Exercise details:
The entries shown here must be retyped in full, with no pictures included.

Saved data entries:
============================================================

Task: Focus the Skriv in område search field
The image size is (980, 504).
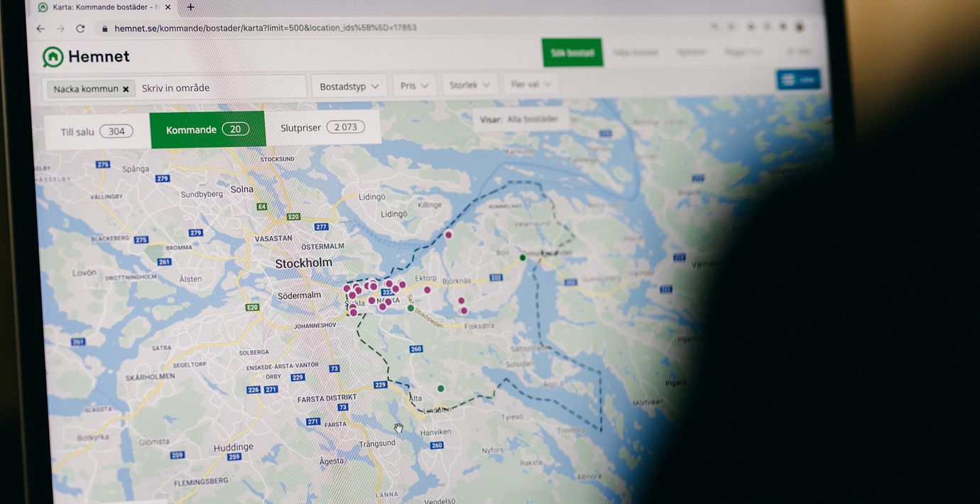Action: pyautogui.click(x=220, y=88)
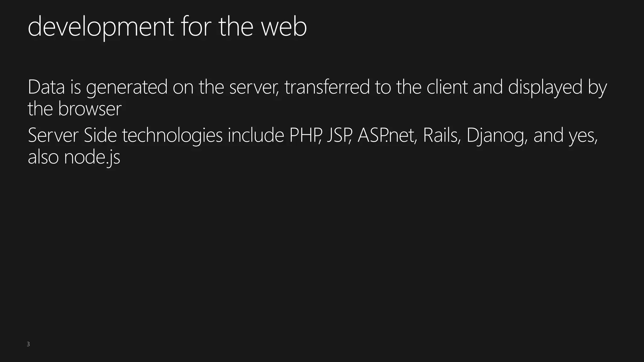Click the word 'technologies' in the second paragraph
Viewport: 644px width, 362px height.
pos(172,136)
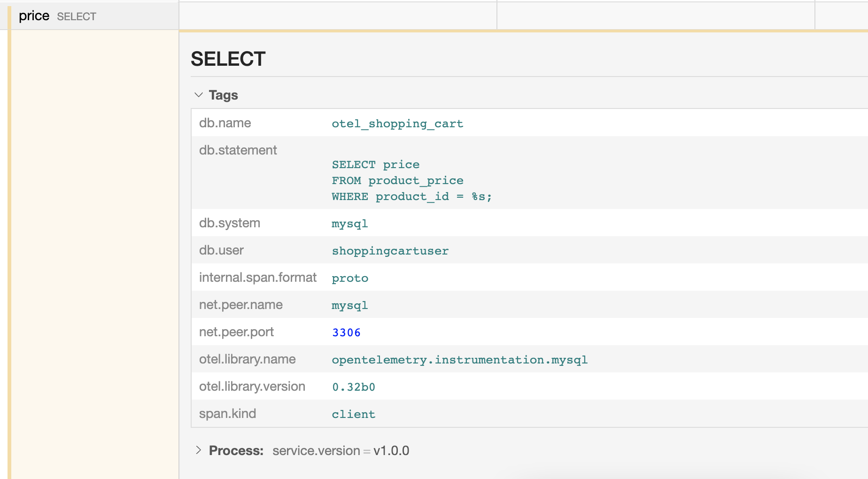This screenshot has height=479, width=868.
Task: Toggle the Tags heading label
Action: [x=223, y=95]
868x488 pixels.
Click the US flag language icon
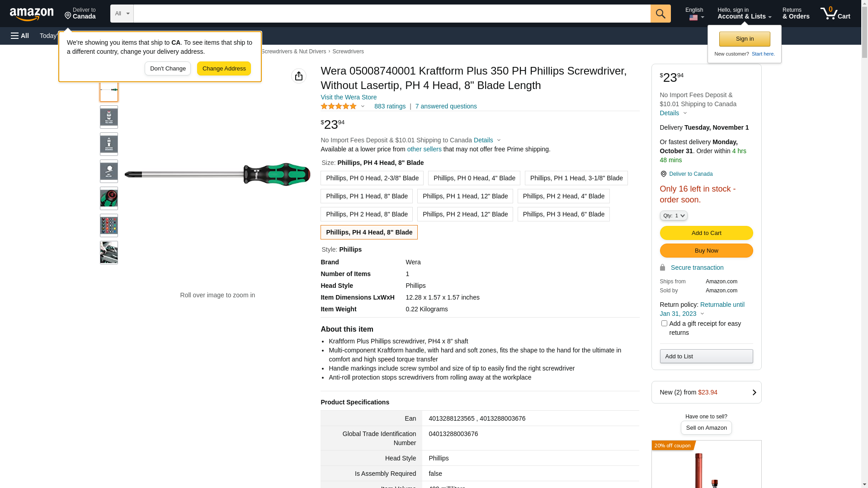coord(693,18)
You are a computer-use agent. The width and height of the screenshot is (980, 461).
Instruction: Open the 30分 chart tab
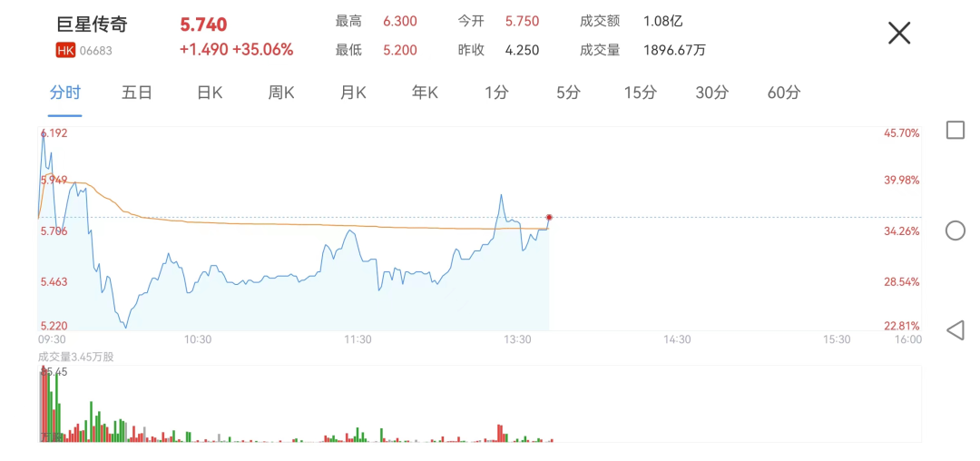click(x=711, y=93)
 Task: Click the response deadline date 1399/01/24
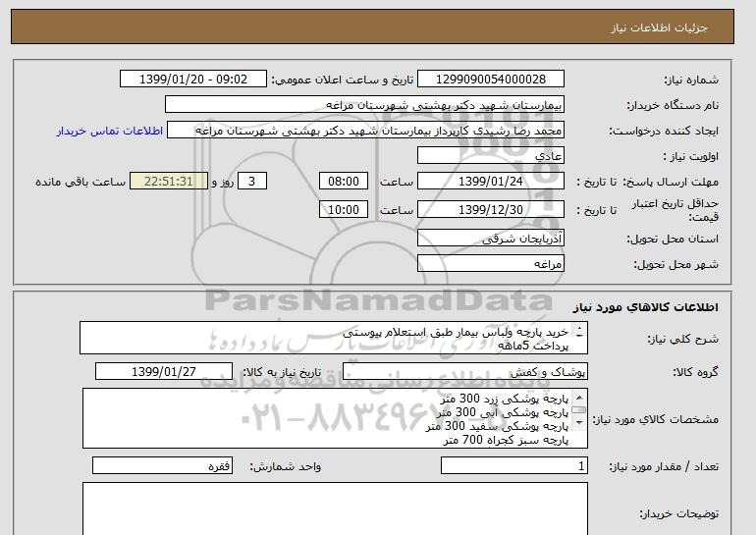[490, 182]
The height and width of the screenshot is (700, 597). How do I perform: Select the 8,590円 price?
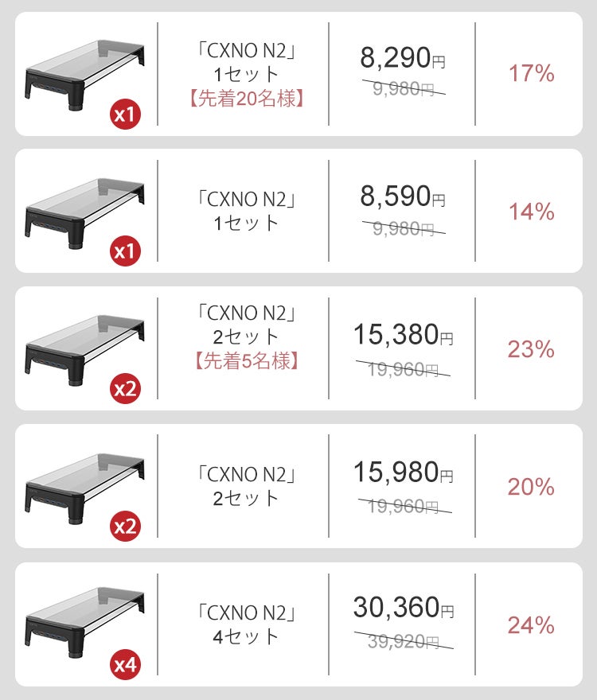(x=403, y=196)
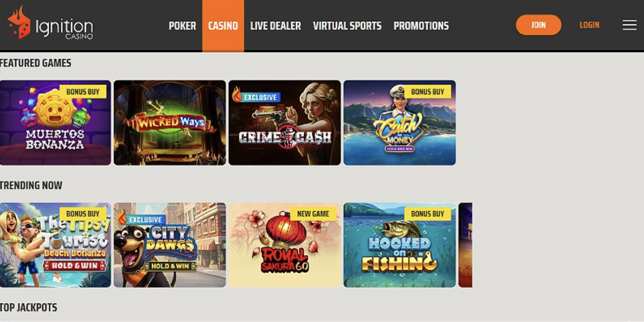This screenshot has height=322, width=644.
Task: Click Bonus Buy tag on Catch the Money
Action: pos(428,92)
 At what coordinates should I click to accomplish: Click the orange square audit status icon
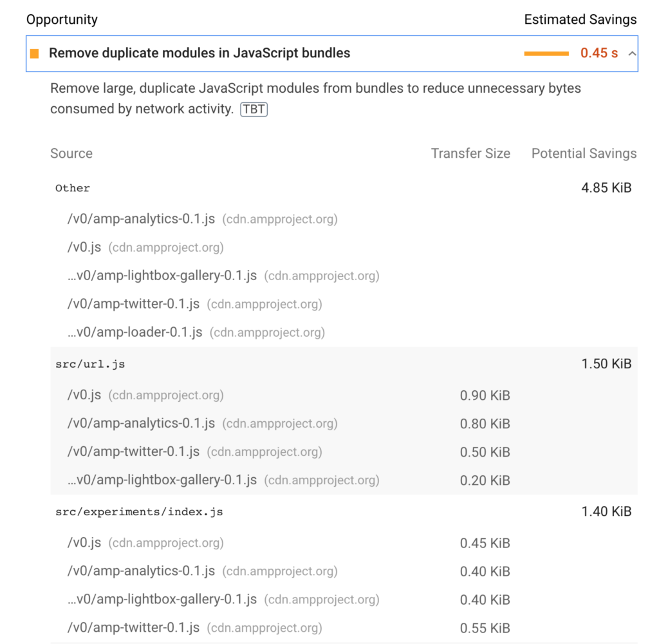[x=35, y=53]
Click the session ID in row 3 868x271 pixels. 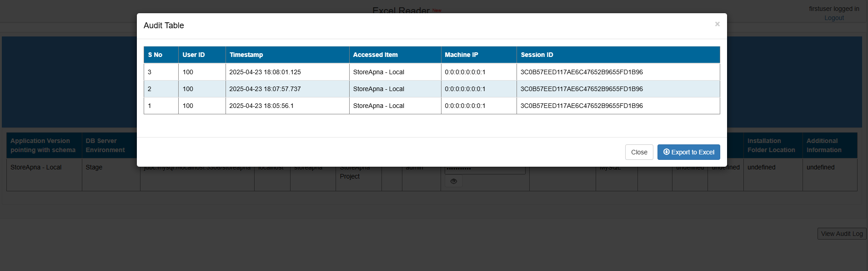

============================================================

Result of the exercise:
Task: Focus the Skriv in område search field
The image size is (980, 504).
Action: pyautogui.click(x=220, y=88)
Click the word 'technologies' in the second paragraph
Viewport: 644px width, 362px height.
pos(172,136)
This screenshot has height=479, width=868.
Task: Toggle the Tags heading label
Action: [x=223, y=95]
868x488 pixels.
Click the US flag language icon
coord(693,18)
You are a computer-use agent. The width and height of the screenshot is (980, 461).
Instruction: Open the 30分 chart tab
click(x=711, y=93)
 Task: Click the response deadline date 1399/01/24
[490, 182]
The height and width of the screenshot is (700, 597). How do I perform: Select the 8,590円 price?
(x=403, y=196)
This screenshot has height=322, width=644.
Task: Click Bonus Buy tag on Catch the Money
Action: pos(428,92)
 At what coordinates should I click to accomplish: Click the orange square audit status icon
[x=35, y=53]
Click the session ID in row 3 868x271 pixels. 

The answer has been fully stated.